- **FRAGMENTO DEL TEXTO**
- - - -

José es padre de Jesús por derecho de matrimonio. María, a consecuencia del contrato matrimonial, reconocido por la ley y sancionado por Dios, era el bien de José y, por lo tanto, todo lo que le podía suceder eventualmente a María, incluso milagrosamente, se convertía inmediatamente en propiedad de José, su esposo. En consecuencia, Jesús nacido de la carne de su esposa, la cual le pertenecía en razón del sagrado lazo y de la donación propia del matrimonio, tenía un necesario parentesco con José, y al revés. Además, al ocupar José un lugar insustituible al lado de María, había sido ese instrumento considerado indispensable por Dios para que el misterio de la Encarnación pudiese insertarse en el seno de una familia compuesta por las tres unidades habituales. No convenía que el hogar donde había de nacer el niño se viese desprovisto de su cabeza.

- - - -

- **MATERIAL DE ORIGEN**
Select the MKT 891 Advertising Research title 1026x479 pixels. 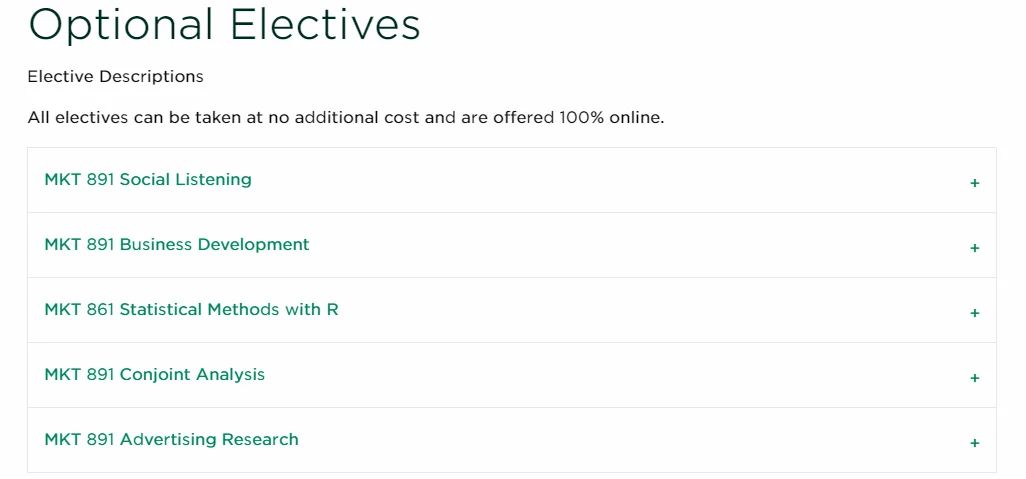point(171,440)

- - - -

- **TAREA PLANTEADA 1**
Enumera, en el orden en que aparecen por primera vez, los nombres de las figuras que menciona el fragmento sobre José.
- **TAREA PLANTEADA 2**
Transcribe del fragmento sobre José todo lo que va desde "José es padre" hasta "de su cabeza.".

- **RESPUESTA ESCRITA 1**
José, Jesús, María, Dios

- **RESPUESTA ESCRITA 2**
José es padre de Jesús por derecho de matrimonio. María, a consecuencia del contrato matrimonial, reconocido por la ley y sancionado por Dios, era el bien de José y, por lo tanto, todo lo que le podía suceder eventualmente a María, incluso milagrosamente, se convertía inmediatamente en propiedad de José, su esposo. En consecuencia, Jesús nacido de la carne de su esposa, la cual le pertenecía en razón del sagrado lazo y de la donación propia del matrimonio, tenía un necesario parentesco con José, y al revés. Además, al ocupar José un lugar insustituible al lado de María, había sido ese instrumento considerado indispensable por Dios para que el misterio de la Encarnación pudiese insertarse en el seno de una familia compuesta por las tres unidades habituales. No convenía que el hogar donde había de nacer el niño se viese desprovisto de su cabeza.